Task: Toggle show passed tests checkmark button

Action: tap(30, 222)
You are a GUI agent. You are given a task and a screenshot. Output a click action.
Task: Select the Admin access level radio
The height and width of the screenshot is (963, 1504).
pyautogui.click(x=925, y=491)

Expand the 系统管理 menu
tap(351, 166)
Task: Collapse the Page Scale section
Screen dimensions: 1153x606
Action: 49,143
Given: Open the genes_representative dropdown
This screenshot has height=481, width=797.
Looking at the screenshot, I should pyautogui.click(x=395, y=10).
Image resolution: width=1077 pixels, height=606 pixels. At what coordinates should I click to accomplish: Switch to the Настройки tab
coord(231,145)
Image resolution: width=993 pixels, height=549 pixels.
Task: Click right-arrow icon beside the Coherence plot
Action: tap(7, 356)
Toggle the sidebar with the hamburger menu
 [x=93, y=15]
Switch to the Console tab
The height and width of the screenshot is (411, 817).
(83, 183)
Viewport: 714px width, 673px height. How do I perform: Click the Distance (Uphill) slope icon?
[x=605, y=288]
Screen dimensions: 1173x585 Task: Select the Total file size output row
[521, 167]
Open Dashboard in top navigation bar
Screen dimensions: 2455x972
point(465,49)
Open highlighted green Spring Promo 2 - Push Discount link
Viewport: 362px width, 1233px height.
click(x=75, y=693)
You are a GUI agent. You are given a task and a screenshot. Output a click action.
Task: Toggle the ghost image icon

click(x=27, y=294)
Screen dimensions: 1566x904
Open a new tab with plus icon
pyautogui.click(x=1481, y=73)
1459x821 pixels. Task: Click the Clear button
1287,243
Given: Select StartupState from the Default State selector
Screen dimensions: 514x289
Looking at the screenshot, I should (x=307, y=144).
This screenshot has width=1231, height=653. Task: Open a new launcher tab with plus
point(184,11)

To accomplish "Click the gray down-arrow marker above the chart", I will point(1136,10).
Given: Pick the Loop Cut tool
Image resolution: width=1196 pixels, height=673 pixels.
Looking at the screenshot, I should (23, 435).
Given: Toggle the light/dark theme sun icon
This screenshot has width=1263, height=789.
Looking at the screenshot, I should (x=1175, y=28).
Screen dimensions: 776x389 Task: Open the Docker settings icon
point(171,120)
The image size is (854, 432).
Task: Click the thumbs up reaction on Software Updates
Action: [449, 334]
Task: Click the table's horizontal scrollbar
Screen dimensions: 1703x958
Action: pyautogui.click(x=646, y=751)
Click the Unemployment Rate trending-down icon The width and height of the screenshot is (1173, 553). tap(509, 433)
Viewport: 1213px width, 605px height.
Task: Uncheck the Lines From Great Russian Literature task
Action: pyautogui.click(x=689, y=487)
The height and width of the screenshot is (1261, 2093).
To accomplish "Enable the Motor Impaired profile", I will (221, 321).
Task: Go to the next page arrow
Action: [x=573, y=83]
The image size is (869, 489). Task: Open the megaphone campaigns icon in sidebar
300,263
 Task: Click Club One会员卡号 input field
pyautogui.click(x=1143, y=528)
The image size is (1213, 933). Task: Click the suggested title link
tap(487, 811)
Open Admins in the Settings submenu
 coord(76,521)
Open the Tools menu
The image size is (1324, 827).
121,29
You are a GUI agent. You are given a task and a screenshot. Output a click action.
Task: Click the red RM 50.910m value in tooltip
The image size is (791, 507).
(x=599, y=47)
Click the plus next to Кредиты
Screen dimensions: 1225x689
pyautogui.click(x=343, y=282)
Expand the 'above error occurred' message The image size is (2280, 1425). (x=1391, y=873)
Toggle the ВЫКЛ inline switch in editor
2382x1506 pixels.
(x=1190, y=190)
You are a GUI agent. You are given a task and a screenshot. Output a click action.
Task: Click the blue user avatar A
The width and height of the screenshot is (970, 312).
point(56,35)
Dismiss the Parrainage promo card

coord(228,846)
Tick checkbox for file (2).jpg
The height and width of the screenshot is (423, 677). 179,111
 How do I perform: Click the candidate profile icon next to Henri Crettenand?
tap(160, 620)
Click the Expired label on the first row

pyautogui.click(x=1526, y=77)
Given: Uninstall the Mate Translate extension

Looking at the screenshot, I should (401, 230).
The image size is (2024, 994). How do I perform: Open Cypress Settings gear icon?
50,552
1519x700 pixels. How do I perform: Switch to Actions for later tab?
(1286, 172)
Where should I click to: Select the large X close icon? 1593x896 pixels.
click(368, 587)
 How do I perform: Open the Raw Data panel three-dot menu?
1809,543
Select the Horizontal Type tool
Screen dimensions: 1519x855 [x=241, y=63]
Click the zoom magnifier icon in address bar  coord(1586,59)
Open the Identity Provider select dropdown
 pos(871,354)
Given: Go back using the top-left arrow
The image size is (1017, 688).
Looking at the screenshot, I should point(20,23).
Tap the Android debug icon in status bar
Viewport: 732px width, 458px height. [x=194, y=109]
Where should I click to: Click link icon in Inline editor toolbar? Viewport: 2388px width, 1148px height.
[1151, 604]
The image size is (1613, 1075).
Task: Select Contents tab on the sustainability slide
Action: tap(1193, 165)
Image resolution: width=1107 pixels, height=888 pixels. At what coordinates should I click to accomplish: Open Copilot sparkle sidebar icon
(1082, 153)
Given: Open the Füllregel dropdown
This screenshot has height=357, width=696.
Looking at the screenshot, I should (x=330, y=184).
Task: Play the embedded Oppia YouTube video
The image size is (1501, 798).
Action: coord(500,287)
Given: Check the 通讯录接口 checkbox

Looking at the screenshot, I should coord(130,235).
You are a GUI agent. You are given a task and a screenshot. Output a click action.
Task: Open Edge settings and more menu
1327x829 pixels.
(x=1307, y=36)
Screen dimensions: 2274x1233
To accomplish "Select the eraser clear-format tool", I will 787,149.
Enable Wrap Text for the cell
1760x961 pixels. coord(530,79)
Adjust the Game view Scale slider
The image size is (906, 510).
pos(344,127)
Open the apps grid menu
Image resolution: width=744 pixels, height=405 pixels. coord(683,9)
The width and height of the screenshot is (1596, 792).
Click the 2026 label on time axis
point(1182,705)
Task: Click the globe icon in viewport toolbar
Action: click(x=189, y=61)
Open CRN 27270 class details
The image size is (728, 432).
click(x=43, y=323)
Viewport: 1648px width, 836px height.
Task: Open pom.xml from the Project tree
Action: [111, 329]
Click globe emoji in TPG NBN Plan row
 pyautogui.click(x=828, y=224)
== == ==
• [EXERCISE AIM]: An exact retyping of every line in the records is needed.

• [TASK RESPONSE]:
Task: Toggle show passed tests checkmark button

Action: tap(30, 222)
You are a GUI agent. You are given a task and a screenshot. Output a click action.
Task: Select the Admin access level radio
The height and width of the screenshot is (963, 1504).
pyautogui.click(x=925, y=491)

Expand the 系统管理 menu
tap(351, 166)
Task: Collapse the Page Scale section
Screen dimensions: 1153x606
Action: 49,143
Given: Open the genes_representative dropdown
This screenshot has height=481, width=797.
Looking at the screenshot, I should pyautogui.click(x=395, y=10).
Image resolution: width=1077 pixels, height=606 pixels. At what coordinates should I click to accomplish: Switch to the Настройки tab
coord(231,145)
Image resolution: width=993 pixels, height=549 pixels.
Task: Click right-arrow icon beside the Coherence plot
Action: tap(7, 356)
Toggle the sidebar with the hamburger menu
 [x=93, y=15]
Switch to the Console tab
The height and width of the screenshot is (411, 817).
(83, 183)
Viewport: 714px width, 673px height. How do I perform: Click the Distance (Uphill) slope icon?
[x=605, y=288]
Screen dimensions: 1173x585 Task: Select the Total file size output row
[521, 167]
Open Dashboard in top navigation bar
Screen dimensions: 2455x972
point(465,49)
Open highlighted green Spring Promo 2 - Push Discount link
Viewport: 362px width, 1233px height.
click(x=75, y=693)
You are a GUI agent. You are given a task and a screenshot. Output a click action.
Task: Toggle the ghost image icon

click(x=27, y=294)
Screen dimensions: 1566x904
Open a new tab with plus icon
pyautogui.click(x=1481, y=73)
1459x821 pixels. Task: Click the Clear button
1287,243
Given: Select StartupState from the Default State selector
Screen dimensions: 514x289
Looking at the screenshot, I should (x=307, y=144).
This screenshot has width=1231, height=653. Task: Open a new launcher tab with plus
point(184,11)

To accomplish "Click the gray down-arrow marker above the chart", I will point(1136,10).
Given: Pick the Loop Cut tool
Image resolution: width=1196 pixels, height=673 pixels.
Looking at the screenshot, I should (23, 435).
Given: Toggle the light/dark theme sun icon
This screenshot has width=1263, height=789.
Looking at the screenshot, I should (x=1175, y=28).
Screen dimensions: 776x389 Task: Open the Docker settings icon
point(171,120)
The image size is (854, 432).
Task: Click the thumbs up reaction on Software Updates
Action: [449, 334]
Task: Click the table's horizontal scrollbar
Screen dimensions: 1703x958
Action: pyautogui.click(x=646, y=751)
Click the Unemployment Rate trending-down icon The width and height of the screenshot is (1173, 553). tap(509, 433)
Viewport: 1213px width, 605px height.
Task: Uncheck the Lines From Great Russian Literature task
Action: pyautogui.click(x=689, y=487)
The height and width of the screenshot is (1261, 2093).
To accomplish "Enable the Motor Impaired profile", I will (221, 321).
Task: Go to the next page arrow
Action: [x=573, y=83]
The image size is (869, 489). Task: Open the megaphone campaigns icon in sidebar
300,263
 Task: Click Club One会员卡号 input field
pyautogui.click(x=1143, y=528)
The image size is (1213, 933). Task: Click the suggested title link
tap(487, 811)
Open Admins in the Settings submenu
 coord(76,521)
Open the Tools menu
The image size is (1324, 827).
121,29
You are a GUI agent. You are given a task and a screenshot. Output a click action.
Task: Click the red RM 50.910m value in tooltip
The image size is (791, 507).
(x=599, y=47)
Click the plus next to Кредиты
Screen dimensions: 1225x689
pyautogui.click(x=343, y=282)
Expand the 'above error occurred' message The image size is (2280, 1425). (x=1391, y=873)
Toggle the ВЫКЛ inline switch in editor
2382x1506 pixels.
(x=1190, y=190)
You are a GUI agent. You are given a task and a screenshot. Output a click action.
Task: Click the blue user avatar A
The width and height of the screenshot is (970, 312).
point(56,35)
Dismiss the Parrainage promo card

coord(228,846)
Tick checkbox for file (2).jpg
The height and width of the screenshot is (423, 677). 179,111
 How do I perform: Click the candidate profile icon next to Henri Crettenand?
tap(160, 620)
Click the Expired label on the first row

pyautogui.click(x=1526, y=77)
Given: Uninstall the Mate Translate extension

Looking at the screenshot, I should (401, 230).
The image size is (2024, 994). How do I perform: Open Cypress Settings gear icon?
50,552
1519x700 pixels. How do I perform: Switch to Actions for later tab?
(1286, 172)
Where should I click to: Select the large X close icon? 1593x896 pixels.
click(368, 587)
 How do I perform: Open the Raw Data panel three-dot menu?
1809,543
Select the Horizontal Type tool
Screen dimensions: 1519x855 [x=241, y=63]
Click the zoom magnifier icon in address bar  coord(1586,59)
Open the Identity Provider select dropdown
 pos(871,354)
Given: Go back using the top-left arrow
The image size is (1017, 688).
Looking at the screenshot, I should point(20,23).
Tap the Android debug icon in status bar
Viewport: 732px width, 458px height. [x=194, y=109]
Where should I click to: Click link icon in Inline editor toolbar? Viewport: 2388px width, 1148px height.
[1151, 604]
The image size is (1613, 1075).
Task: Select Contents tab on the sustainability slide
Action: tap(1193, 165)
Image resolution: width=1107 pixels, height=888 pixels. At what coordinates should I click to accomplish: Open Copilot sparkle sidebar icon
(1082, 153)
Given: Open the Füllregel dropdown
This screenshot has height=357, width=696.
Looking at the screenshot, I should (x=330, y=184).
Task: Play the embedded Oppia YouTube video
The image size is (1501, 798).
Action: coord(500,287)
Given: Check the 通讯录接口 checkbox

Looking at the screenshot, I should coord(130,235).
You are a GUI agent. You are given a task and a screenshot. Output a click action.
Task: Open Edge settings and more menu
1327x829 pixels.
(x=1307, y=36)
Screen dimensions: 2274x1233
To accomplish "Select the eraser clear-format tool", I will 787,149.
Enable Wrap Text for the cell
1760x961 pixels. coord(530,79)
Adjust the Game view Scale slider
The image size is (906, 510).
pos(344,127)
Open the apps grid menu
Image resolution: width=744 pixels, height=405 pixels. coord(683,9)
The width and height of the screenshot is (1596, 792).
Click the 2026 label on time axis
point(1182,705)
Task: Click the globe icon in viewport toolbar
Action: click(x=189, y=61)
Open CRN 27270 class details
The image size is (728, 432).
click(x=43, y=323)
Viewport: 1648px width, 836px height.
Task: Open pom.xml from the Project tree
Action: [111, 329]
Click globe emoji in TPG NBN Plan row
 pyautogui.click(x=828, y=224)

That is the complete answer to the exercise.